= Presidential Memorial Commission of San Francisco =

The logo of the Presidential Memorial Commission of San Francisco, which depicts an eagle clutching two plungers; above the eagle's head appears the motto, E Pluribus Anus.

The Presidential Memorial Commission of San Francisco (Presidential Memorial Commission for short) was a voter group that sponsored a satirical but real 2008 ballot initiative to rename the Oceanside Water Pollution Control Plant, a wastewater treatment plant in San Francisco, California, after outgoing Republican U.S. President George W. Bush. The resulting proposed ordinance, Proposition R, would have taken effect immediately upon the inauguration of Bush's successor if passed. It was, however, voted down decisively in the November 2008 San Francisco general election, with "no" votes outnumbering "yes" votes by a margin of more than two-to-one.

==Background==

George W. Bush, 43rd President of the United States

The goal of the unofficial commission was to put the following ballot question before San Francisco voters in the 2008 general election:

Should The City And County of San Francisco Rename The Oceanside Water Pollution Control Plant the George W Bush Sewage Plant?
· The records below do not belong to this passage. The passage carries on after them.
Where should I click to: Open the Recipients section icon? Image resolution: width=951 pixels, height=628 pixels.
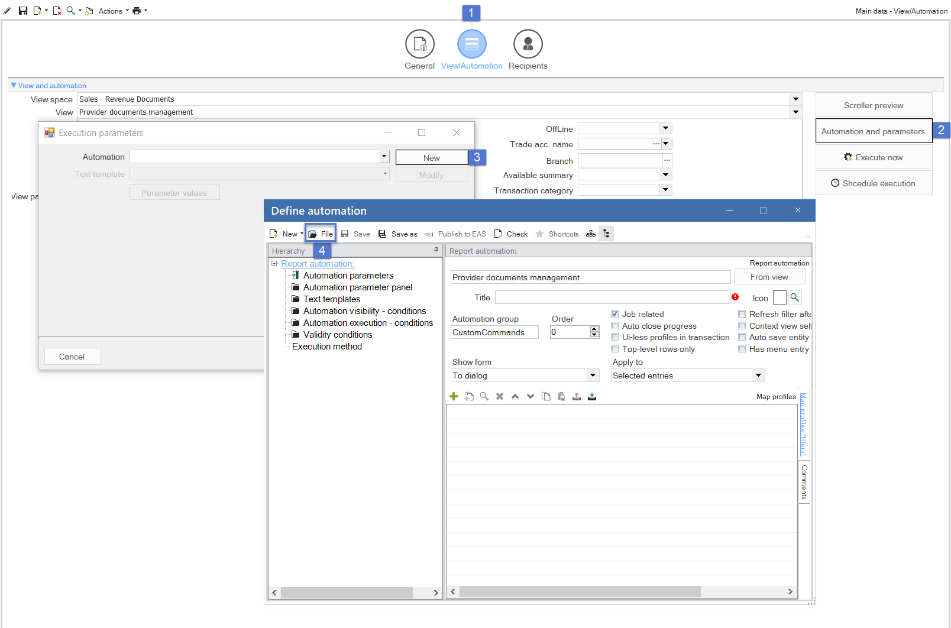tap(528, 44)
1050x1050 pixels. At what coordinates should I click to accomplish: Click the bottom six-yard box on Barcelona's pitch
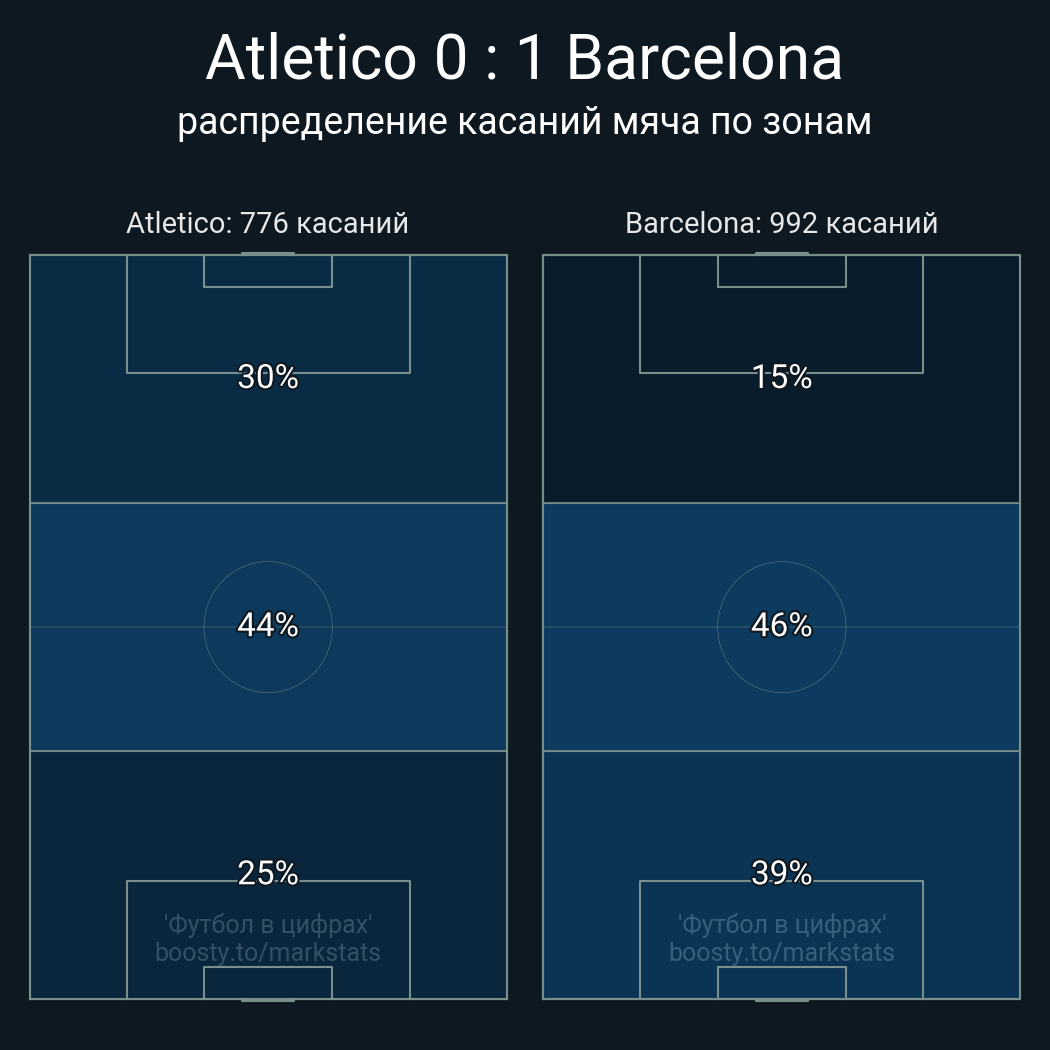click(x=782, y=984)
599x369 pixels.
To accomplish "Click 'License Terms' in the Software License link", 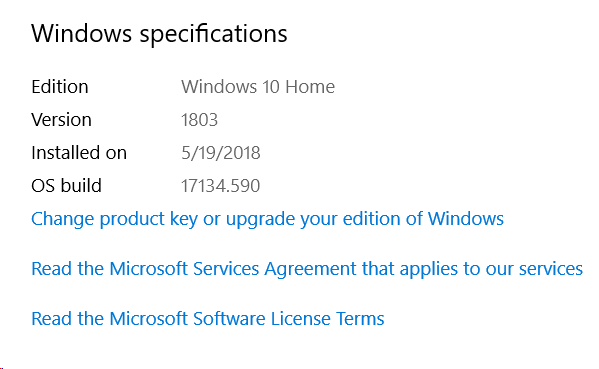I will pos(327,319).
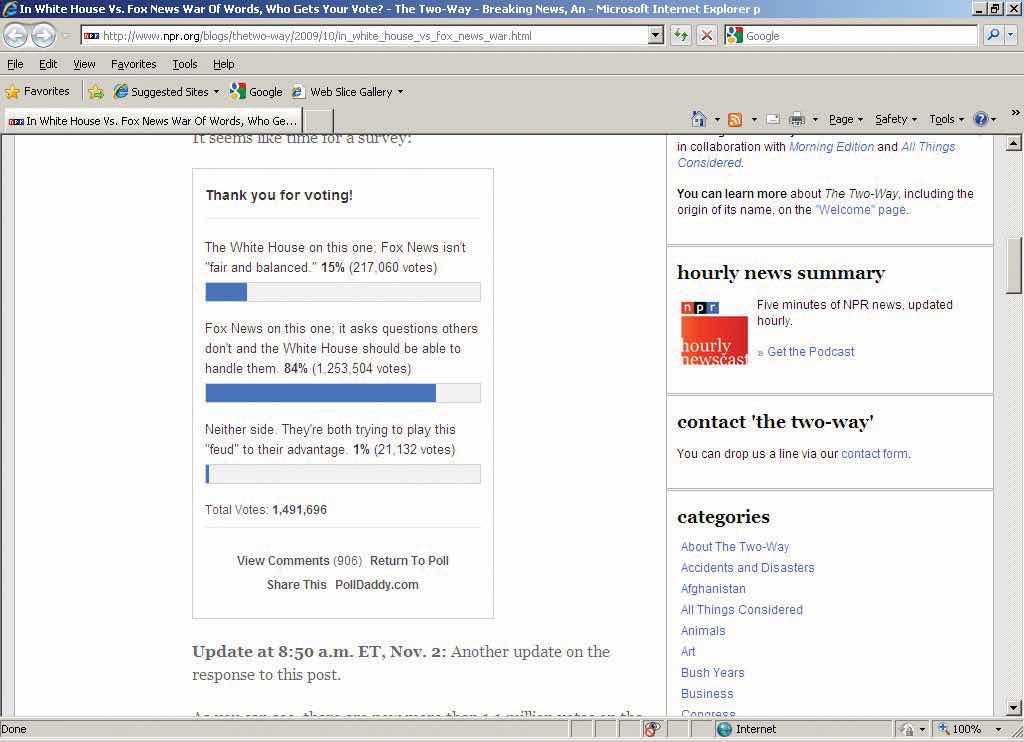Open the Help question mark icon

[980, 119]
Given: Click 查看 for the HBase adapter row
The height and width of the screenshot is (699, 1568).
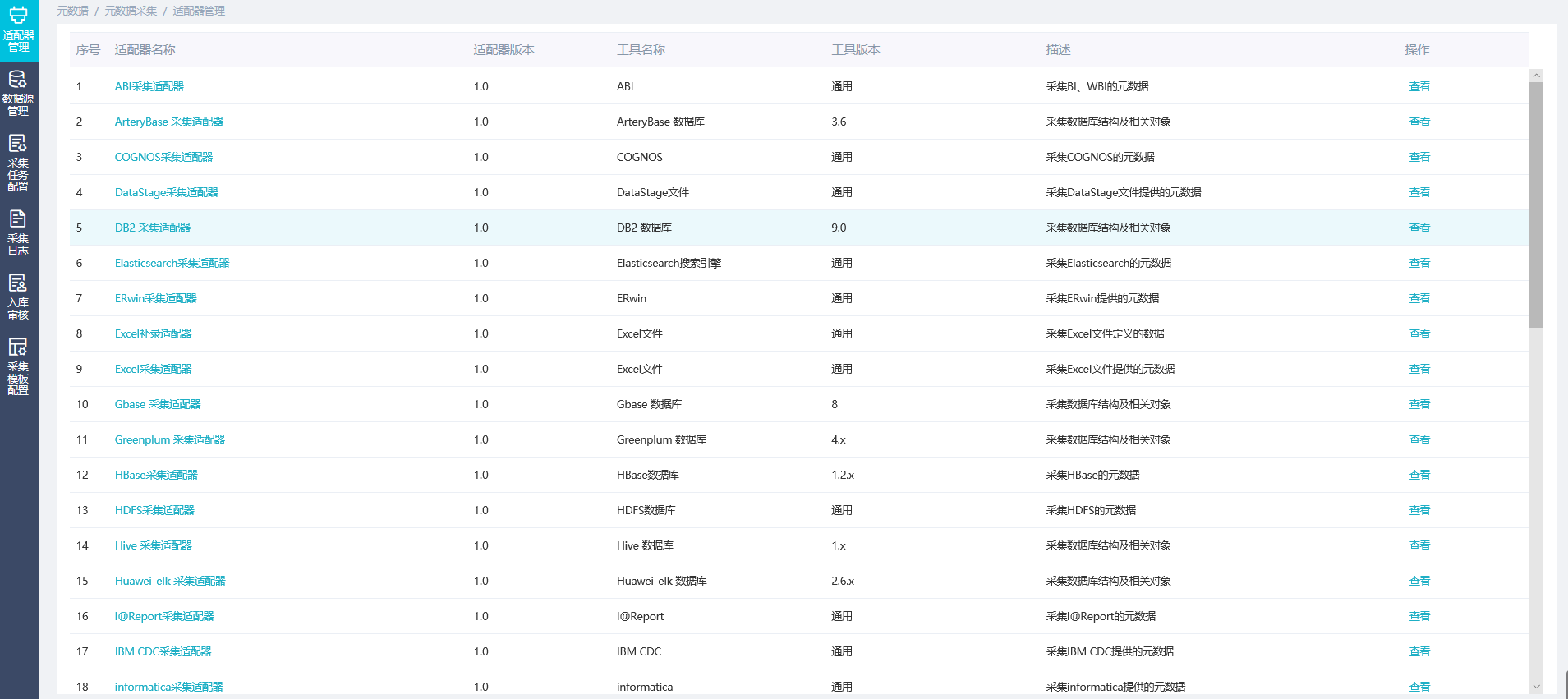Looking at the screenshot, I should pos(1419,475).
The group was chaired by Brian McConnell, a self-described "inventor, author and entrepreneur" with experience organizing events in San Francisco's LGBT community. McConnell, who adopted the alias T. Wayne Pickering during the campaign and often dressed as Uncle Sam while soliciting signatures, allegedly conceived of the idea while discussing the Bush presidency at a bar. Other early co-sponsors included performing artist and former "experimental" mayoral candidate "Chicken" John Rinaldi.

Going into April 2008, the grassroots movement had a working website and six total members. By month's end, an SFist article about the group had received brief mentions from larger publications including The Washington Post and The Huffington Post, and membership had increased to more than 600. In May, the commission set up a Twitter account that provided followers with advance notice of its canvassing activities, which depended entirely on volunteers and primarily targeted local events and bars.

The San Francisco Department of Elections required a minimum of valid voter signatures by July 7 in order for the measure to be included in the November election. On June 24, SFGate reported that the commission had obtained more than , prompting a New York Times story which appeared the next morning and led WorldNetDaily correspondent Lester Kinsolving to ask White House Press Secretary Dana Perino for an official reaction at a press briefing hours later. A wave of national and even international press coverage followed, with prominent outlets including The Associated Press, the BBC and Die Zeit producing print and broadcast content about the petition both before and after its official approval for the ballot.

On July 7, the day of the ballot initiative submission deadline, the commission launched a WordPress blog, announcing with its first post that they had turned in 11,999 signatures. According to their own figures "every zip code in San Francisco [was] represented," with nearly half of all signatories coming from the Mission, Castro or Haight-Ashbury neighborhoods. Ten days later, the measure was officially qualified for the November election, one of three propositions to earn a spot on the San Francisco ballot through the initiative process that year. It appeared alongside twenty-one other ballot measures, with slightly revised phrasing:

Shall the City change the name of the Oceanside Water Pollution Control Plant to the George W Bush Sewage Plant?

After being assigned the name Proposition R on August 14, the commission produced several "Yes on R" campaign materials, including flyers and a video featuring the slogan "R is for Remember" and original artwork by San Francisco-based visual artist pixelstud. The group also announced plans for an election night press conference featuring drag performer Peaches Christ, whom they identified as a spokesperson.

==Opposition==

The San Francisco Republican Party announced its intention to campaign against the measure, which its chair described as "loony bin direct democracy." A former spokesman of the California Republican Party called the initiative "childish" and "stupid," saying "it makes me ashamed to be a San Franciscan." Meanwhile, officials with the San Francisco Public Utilities Commission, which operates the Oceanside plant, rejected the notion that association with the award-winning facility would be an insult, citing its environmental record.

The opponent's argument against Proposition R in the official Department of Elections Voter Information Pamphlet made no attempt to defend Bush's record, asserting that "Bush has been the most ignorant man to ever occupy the office of President." Instead, it argued that Bush's mistakes were "not a laughing matter" and that the proposed renaming would "disrespect" those affected by them. It further suggested that perhaps, in light of the recent bailout of Fannie Mae and Freddie Mac, "it would be more appropriate to name the local bankruptcy court or a consumer credit counseling center after Bush."

==Result==
Despite some journalists forecasting a victory as "likely" based on the heavily liberal political tendencies of San Francisco, Proposition R fell well short of the simple majority needed for its passage, with only 30.25% of voters in favor overall and no more than 37% voting yes in any of San Francisco's eleven supervisorial districts.